| INSTRUCTION A |
According to the abstract on stress in Persian, how many of the stress oppositions in Persian are stress minimal pairs?
| INSTRUCTION B |
Pick up the abstract on Persian stress oppositions after its last sentence and write the paragraph that would come next.

--- Start SOURCE ---

Lexical and Post-lexical Stress Oppositions in Persian

Author
Assistant professor of linguistics, Shahre-kord University
Abstract
1- Introduction

There are semantically different words and structures in Persian that are identical in pronunciation except for the place of stress. These pairs which are called stress oppositions are of two types; the first type includes a lexical stress opposition between two lexical entries called a stress minimal pair. The second type is either the result of some phonological processes or the interaction among morphological, syntactic and phonetic factors at post-lexical level. One or both sides of these stress oppositions are syntactic phrases. There are many stress oppositions in Persian; however only five of which are stress minimal pairs. Being a minimal pair is not the sole analyzable feature in these stress oppositions. There are other features which merit further consideration. The objectives of this research were to introduce and discuss features of stress minimal pairs, to introduce and classify the whole possible stress oppositions in Persian according to their lexical/ syntactic categories, and to figure out whether stress shift caused semantic changes or it was the effect or consequence of different elements in stress oppositions.

--- End SOURCE ---
--- Start INFORMATION GIVEN ---

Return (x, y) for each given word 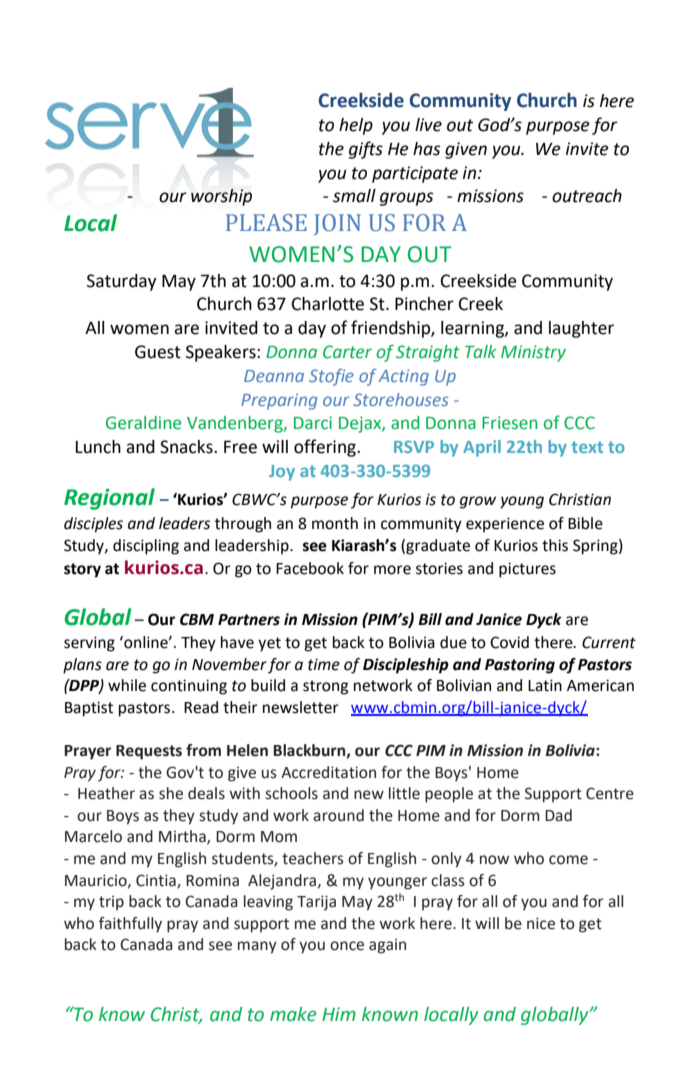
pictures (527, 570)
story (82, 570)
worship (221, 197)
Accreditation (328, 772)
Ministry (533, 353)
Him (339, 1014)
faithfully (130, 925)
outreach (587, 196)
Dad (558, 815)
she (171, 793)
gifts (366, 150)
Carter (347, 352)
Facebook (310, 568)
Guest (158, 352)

--- End INFORMATION GIVEN ---
--- Start INFORMATION GIVEN ---

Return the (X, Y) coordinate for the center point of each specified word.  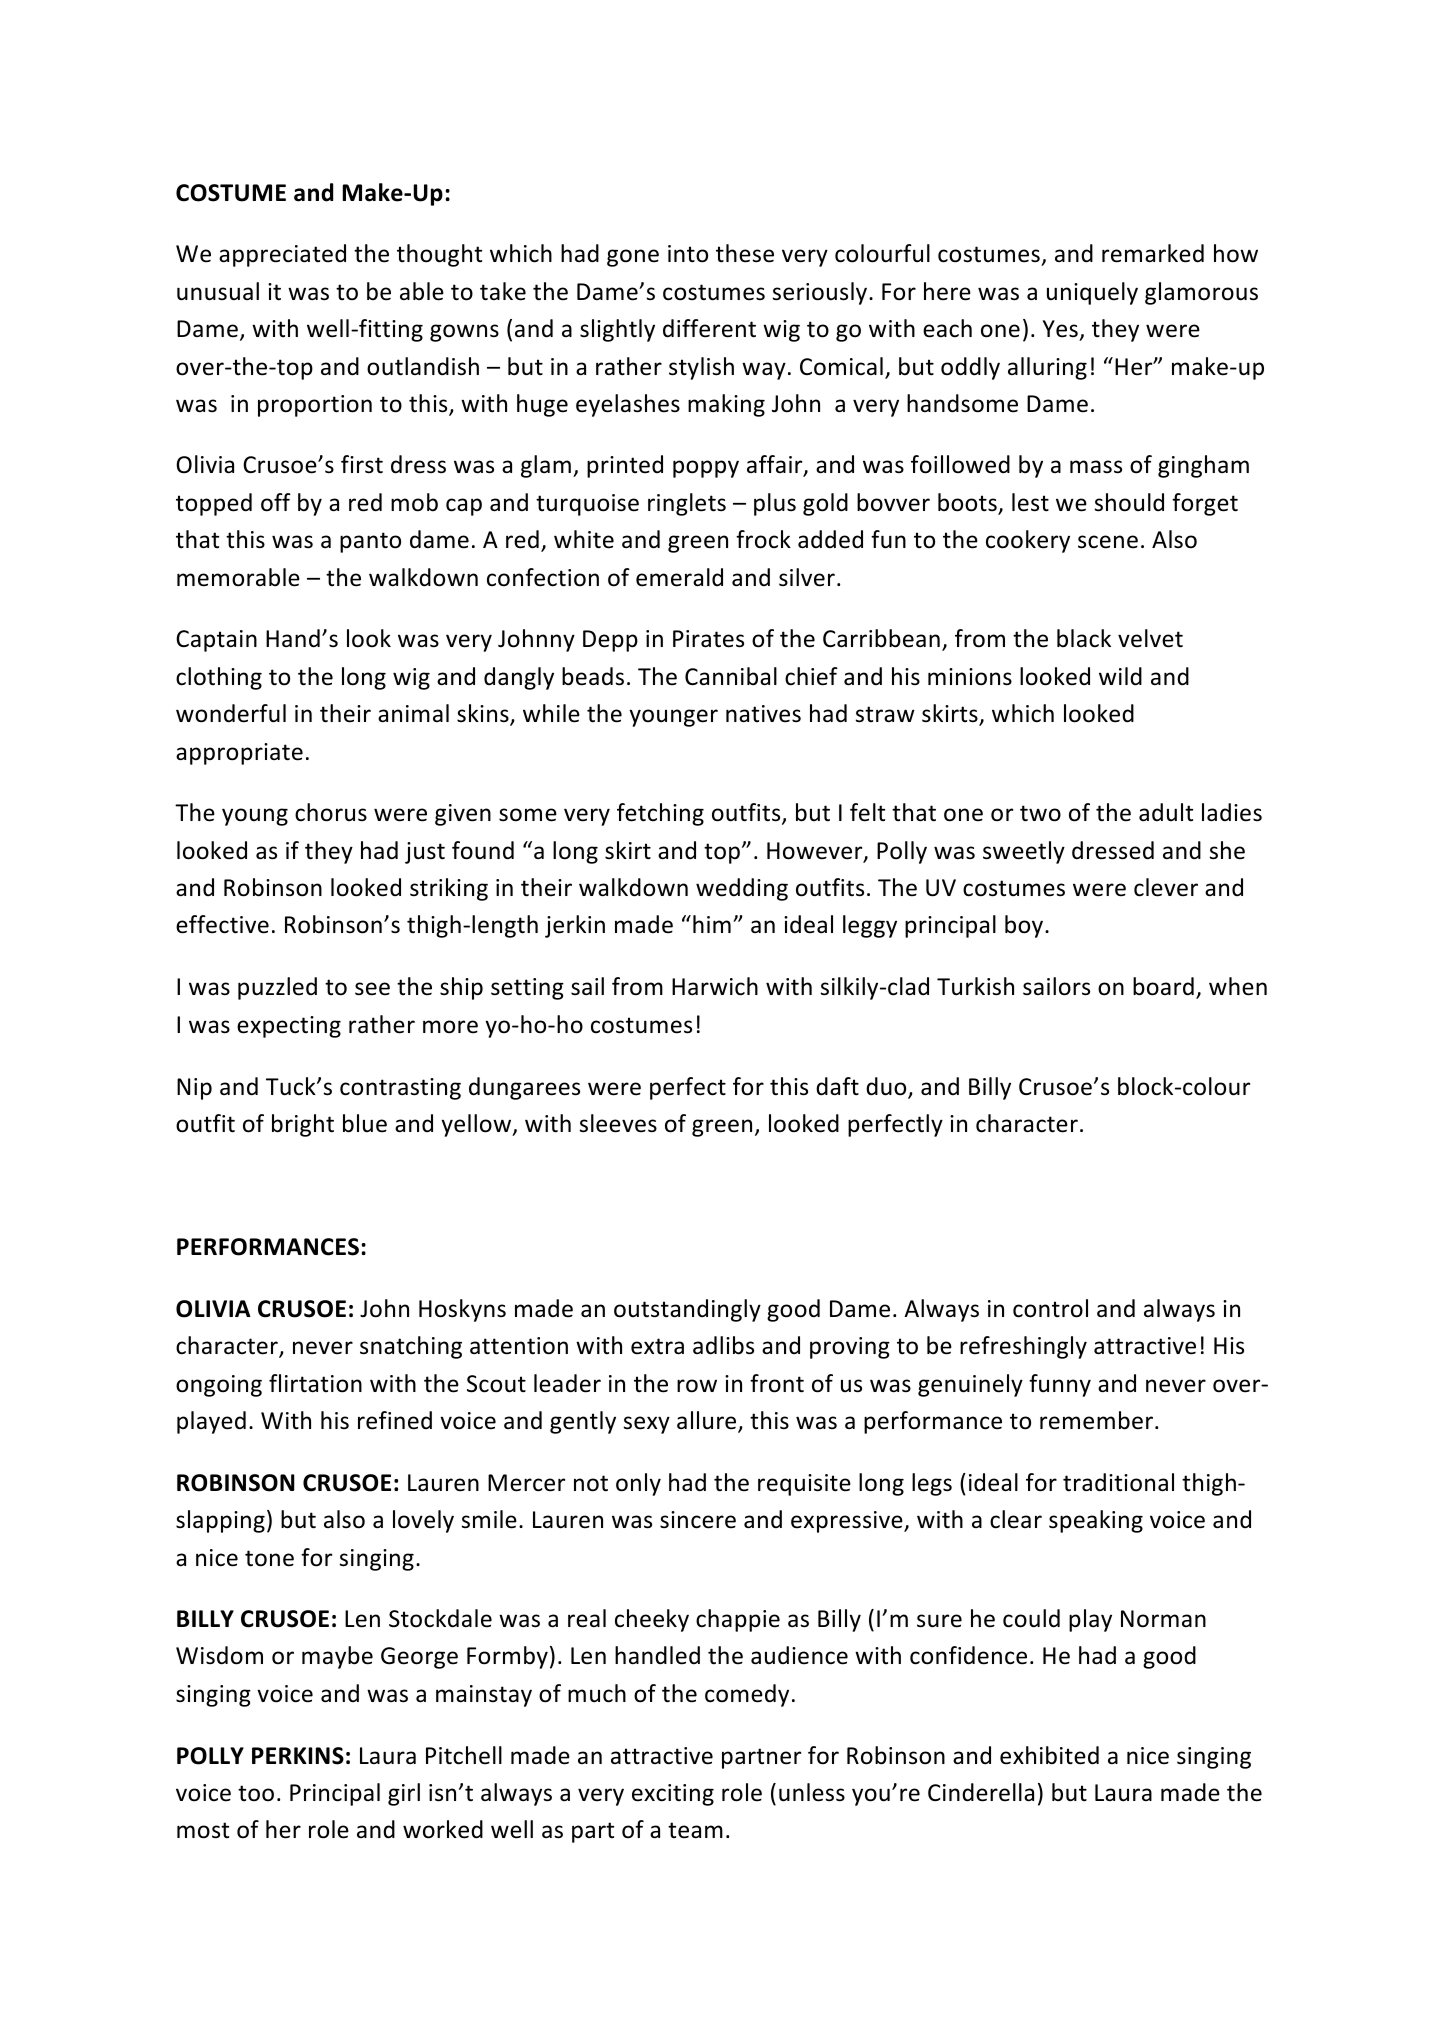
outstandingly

--- End INFORMATION GIVEN ---
--- Start INFORMATION GIVEN ---

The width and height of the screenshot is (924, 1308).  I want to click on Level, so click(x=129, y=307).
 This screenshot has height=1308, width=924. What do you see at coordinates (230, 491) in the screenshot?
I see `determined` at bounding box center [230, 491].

--- End INFORMATION GIVEN ---

| TASK OUTPUT A |
Only five.

| TASK OUTPUT B |
2- Theoretical framework

Phrase Structure Grammar (Chomsky, 1957) is the theoretical framework which was used in this research to classif post- lexical structures. In this theoretical framework the structure of constituents is specified using phrase structure rules:

S → VP NP

NP → {Art (Adj) N, Pro, PN}

VP → V NP (PP) (Adv)



3- Methodology

This research aimed at introducing different lexical and post-lexical stress oppositions in Persian. To this end, structures other than lexical entries were classified into noun/verb phrases using Phrase Structure Grammar. Accordingly, various stress oppositions might include two lexical entries, a lexical entry and a noun/verb phrase, two noun phrases, two verb phrases, a noun phrase and a verb phrase, as well as emphatic stress. It is noteworthy that the phonetic representation (PR) rather than the underlying representation (UR) was used to specify stress oppositions. Finally, the morphemes of stress oppositions where compared in order to specify the main reason of their semantic (or grammatical) difference.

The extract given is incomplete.